Sure, we're going to get started okay. When we start something new, it's always exciting. The excitement wanes after awhile though, and that's when the danger of giving up sets in.
We need a compelling reason to continue on when we don't feel like going further. It's like the blog I wrote recently on pushing through (May 2016 Archive for the blog post). Sometimes we don't feel like doing something, but we push through anyway. We are able to do so, because we have a compelling reason. It is what gives us the extra boost when we need it.
Earlier this week, I listened to the 1 Simple Thing podcast with host Dave Kirby. He talked about fear and how it sometimes keeps us from doing things or it can push us through. He related it to WWI in a way that has resonated with me this week. He talked about how when the soldiers were in the trenches, when the signal was given they jumped out and ran into battle. There was a very good chance that they were going to die that day, and even though they were probably fearful, they did it anyway.
Sometimes our compelling reason is that we do things out of fear for survival, and I think that's okay. Dave's guest last week on his podcast was Brian Fisher who is an author and host of the TV show, Fisher's ATV World. Brian shared a story about a time in his life when he and his wife were in a mall with their then 4-year-old son. His son wanted a 35-cent pretzel, and Brian didn't even have enough money to be able to buy one for him. Right there and then he said that something like that would never happen again.
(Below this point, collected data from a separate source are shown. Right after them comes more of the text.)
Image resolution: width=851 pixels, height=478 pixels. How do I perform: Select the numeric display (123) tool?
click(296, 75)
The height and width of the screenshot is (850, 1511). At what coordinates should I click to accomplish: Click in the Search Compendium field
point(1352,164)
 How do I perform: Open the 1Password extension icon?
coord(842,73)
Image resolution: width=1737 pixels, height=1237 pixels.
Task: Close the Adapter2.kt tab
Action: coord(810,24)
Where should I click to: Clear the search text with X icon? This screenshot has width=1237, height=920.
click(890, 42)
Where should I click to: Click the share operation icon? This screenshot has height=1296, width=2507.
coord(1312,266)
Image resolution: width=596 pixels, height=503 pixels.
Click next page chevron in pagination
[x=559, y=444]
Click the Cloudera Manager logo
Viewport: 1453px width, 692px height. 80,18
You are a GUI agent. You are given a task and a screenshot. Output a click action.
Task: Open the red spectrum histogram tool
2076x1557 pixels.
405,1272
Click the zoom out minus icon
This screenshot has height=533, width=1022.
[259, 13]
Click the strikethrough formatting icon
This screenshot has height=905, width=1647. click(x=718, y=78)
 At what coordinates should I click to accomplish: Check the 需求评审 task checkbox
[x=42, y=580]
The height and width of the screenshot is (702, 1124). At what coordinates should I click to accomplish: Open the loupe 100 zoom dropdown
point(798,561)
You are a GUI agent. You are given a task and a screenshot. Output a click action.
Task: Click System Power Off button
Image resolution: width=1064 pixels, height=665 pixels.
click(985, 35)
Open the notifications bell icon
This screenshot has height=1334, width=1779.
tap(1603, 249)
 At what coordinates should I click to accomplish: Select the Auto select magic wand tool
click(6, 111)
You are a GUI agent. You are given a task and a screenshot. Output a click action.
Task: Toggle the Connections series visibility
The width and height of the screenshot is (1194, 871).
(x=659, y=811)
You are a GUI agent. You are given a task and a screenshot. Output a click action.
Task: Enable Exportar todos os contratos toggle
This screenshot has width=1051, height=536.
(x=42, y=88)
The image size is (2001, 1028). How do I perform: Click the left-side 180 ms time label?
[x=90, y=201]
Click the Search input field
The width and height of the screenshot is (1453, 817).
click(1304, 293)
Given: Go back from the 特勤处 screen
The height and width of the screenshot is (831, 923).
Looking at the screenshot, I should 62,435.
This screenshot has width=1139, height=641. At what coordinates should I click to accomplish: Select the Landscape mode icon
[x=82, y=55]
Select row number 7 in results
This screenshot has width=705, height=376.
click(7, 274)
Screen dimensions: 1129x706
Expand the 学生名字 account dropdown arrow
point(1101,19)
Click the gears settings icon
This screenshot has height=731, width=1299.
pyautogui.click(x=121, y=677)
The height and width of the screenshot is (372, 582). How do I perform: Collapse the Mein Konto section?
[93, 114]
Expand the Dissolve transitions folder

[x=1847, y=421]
Fisher found his compelling reason, and it has driven him to have several successful business ventures. That fear of not being able to buy his son a 35-cent pretzel was all the motivation he needed for it to never happen again.
My compelling reason for any goal or challenge I set for myself is that I don't want to let myself down. Each day I strive to be better than I was yesterday.
Sure, there are going to be days like today where a nasty headache gets in my way. Instead of giving up and cashing it in, I'm making adjustments so that I'm not letting myself down. It might mean going for my run this evening, going to the gym to do an alternative workout instead, or going for a walk instead of a run.
The most important component of any goal, challenge, or journey is to know the reason you're doing it. Make it visible. Write it down and put it in a place where you will see it daily. It needs to be in your face every single day.
What's your "WHY"?
I'm a lover of life, an eternal optimist, and I have an intense desire to add value through simple living and positive vibes.